This is, to some extent, made clear by our decision in In re Contest Proceedings, 31 Neb. 262, 273, 47 N.W. 923, 926 (1891), where we said in part: “It was in obedience to this change of sentiment that our constitution finally provided that all bills and joint resolu*234tions should be read on three separate days in each house respectively, and also provided that all bills should pass by a majority — not of a quorum — which had once been the universal rule, but by a majority of all the members elected to each house, and that the votes should be taken by ayes and noes, and entered upon the journal.”

It occurs to me that any other interpretation has the effect of repealing article III, § 10, which provides: “The Lieutenant Governor shall preside but shall vote only when the Legislature is equally divided.” (Emphasis supplied.)

The framers of the Constitution had already provided that a majority of the members elected constituted a quorum, and therefore they wished to make it clear that it required more than just a simple majority present and voting to pass a bill.

It is suggested by the majority opinion that the provisions of article III, § 10, are not repealed because the Lieutenant Governor may vote on anything other than a bill on final reading.
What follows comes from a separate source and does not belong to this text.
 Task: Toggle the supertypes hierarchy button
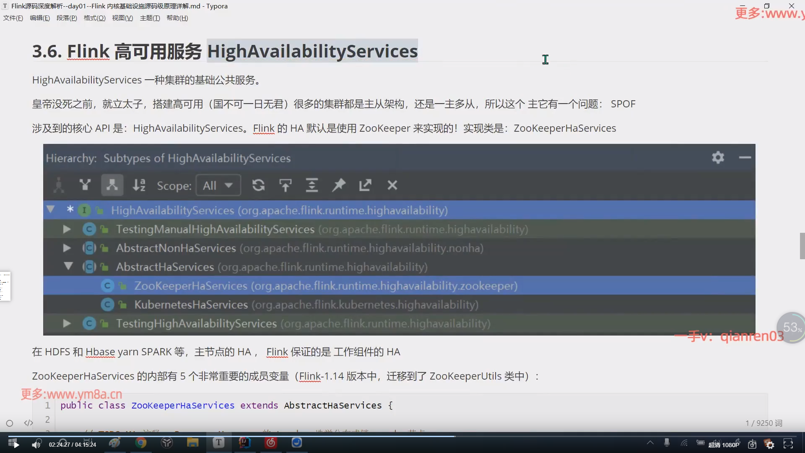coord(85,185)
However, the reading of article III, § 13, makes no provision for anything other than final reading. The fact that the Legislature has determined by rule to have more than one reading of a bill is a matter of internal procedural rules and not a matter of constitutional requirement. Should the Legislature determine in the future to eliminate all of those procedures and simply follow the mandates of Neb. Const, art. Ill, § 14, no constitutional violation would occur, and yet, under that basis, the Lieutenant Governor would have no vote in any instance. It is difficult to conceive why the Constitution would authorize preliminary matters to be passed by a simple majority of the Legislature and authorize the Lieutenant Governor to vote to break a tie in such cases and at the same time require a majority of members elected to the Legislature to pass a bill on final reading and take away the Lieutenant Governor’s authority to break such a tie without specifically *235saying so. I cannot believe that is what the framers of the Constitution intended.

A number of states which have been presented with similar questions have resolved the issue in the same manner as suggested by this dissent. See, State ex rel. Easbey v. Highway Patrol Bd., 140 Mont. 383, 372 P.2d 930 (1962); Opinion of the Justices, 225 A.2d 481 (Del. 1966); Advisory Opinion on 1978 PA 426, 403 Mich. 631, 272 N.W.2d 495 (1978).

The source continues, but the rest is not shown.